"ports" RRD graph is often flaky.
I see several graphs like this in xymon (4.3.23), where at least one of the port graphs (configured in analysis.cfg) has lots of data points missing:
https://www.dropbox.com/s/l483lilzh5n610k/flaky-xymon-port-graph.png?dl=0
Any idea how I can fix this? As you can see, the red line for http has data for the entire graph, while the blue line for ajp is very spotty. I just added the last two monitors less than an hour ago, so I don't have history on those yet.
This is not unique to this host. As far as I can tell, the port listings coming back from the client are always good, even when the graph has no line.
Thanks, Shawn
On 3/22/2016 4:46 PM, Shawn Heisey wrote:
I see several graphs like this in xymon (4.3.23), where at least one of the port graphs (configured in analysis.cfg) has lots of data points missing:
https://www.dropbox.com/s/l483lilzh5n610k/flaky-xymon-port-graph.png?dl=0
Replying to myself (sure sign of insanity):
I may have actually figured out why this happened, looking for confirmation.
Here's part of the analysis.cfg config for this host:
PORT "LOCAL=%([.:]80)$" state=ESTABLISHED min=0 color=red track=http "TEXT=Web connections" PORT "LOCAL=%([.:]8009)$" state=ESTABLISHED min=0 color=red track=ajp "TEXT=AJP connections" PORT "LOCAL=%([.:]8777)$" state=ESTABLISHED min=0 color=red track=mule_aps "TEXT=MuleAPS connections" PORT "LOCAL=%([.:]8443)$" state=ESTABLISHED min=0 color=red track=mule_nwsi "TEXT=MuleNWSI connections"
All four of these lines have been in the config for a long time, but the mule_aps and mule_nwsi tracking identifiers *used* to be ajp, the same as the 8009 port line. So I had three lines all using "ajp" as the tracking ID.
I'm guessing that what I used to have is a misconfiguration, and I'm lucky that I got *anything* at all. I'm hoping that now I will have no problems.
Thanks, Shawn
On Wed, Mar 23, 2016 at 8:17 PM Shawn Heisey <haproxy at elyograg.org> wrote:
All four of these lines have been in the config for a long time, but the mule_aps and mule_nwsi tracking identifiers *used* to be ajp, the same as the 8009 port line. So I had three lines all using "ajp" as the tracking ID.
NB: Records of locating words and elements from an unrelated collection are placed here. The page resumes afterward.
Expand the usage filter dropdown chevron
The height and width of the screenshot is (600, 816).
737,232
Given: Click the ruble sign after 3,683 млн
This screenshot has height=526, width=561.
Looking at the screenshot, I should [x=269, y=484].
I think this explains it. RRD only permits one update per (by default) 5-minute interval, and any subsequent ones are rejected. If you had 3 updates going on every 5 minutes, only the first would have been accepted. So if mule_aps or mule_nwsi were both reporting NaN then it's possible that only 1/3 or all updates had valid data. Your graph seems to show about 1/3 present, and 2/3 missing.
J
On 3/23/2016 3:29 AM, Jeremy Laidman wrote:
On Wed, Mar 23, 2016 at 8:17 PM Shawn Heisey <haproxy at elyograg.org <mailto:haproxy at elyograg.org>> wrote:
All four of these lines have been in the config for a long time, but the mule_aps and mule_nwsi tracking identifiers *used* to be ajp, the same as the 8009 port line. So I had three lines all using "ajp" as the tracking ID.I think this explains it. RRD only permits one update per (by default) 5-minute interval, and any subsequent ones are rejected. If you had 3 updates going on every 5 minutes, only the first would have been accepted. So if mule_aps or mule_nwsi were both reporting NaN then it's possible that only 1/3 or all updates had valid data. Your graph seems to show about 1/3 present, and 2/3 missing.
Confirmed. Thank you to everyone who responded with ideas.
Since I changed the config so each tracking ID is only used once per config stanza, the graphing has been superb. I wasn't the one who created these configs. I just happened to be creating some additional port monitoring and changing the TEXT attribute on the existing "listening" config to include the port number. Because I was already making changes to a lot of PORT config lines, I decided to revamp them all to more accurately reflect what we were monitoring. I didn't even realize I was fixing a problem. :)
Thanks, Shawn
On Tue, March 22, 2016 3:46 pm, Shawn Heisey wrote:
I see several graphs like this in xymon (4.3.23), where at least one of the port graphs (configured in analysis.cfg) has lots of data points missing:
https://www.dropbox.com/s/l483lilzh5n610k/flaky-xymon-port-graph.png?dl=0
Any idea how I can fix this? As you can see, the red line for http has data for the entire graph, while the blue line for ajp is very spotty. I just added the last two monitors less than an hour ago, so I don't have history on those yet.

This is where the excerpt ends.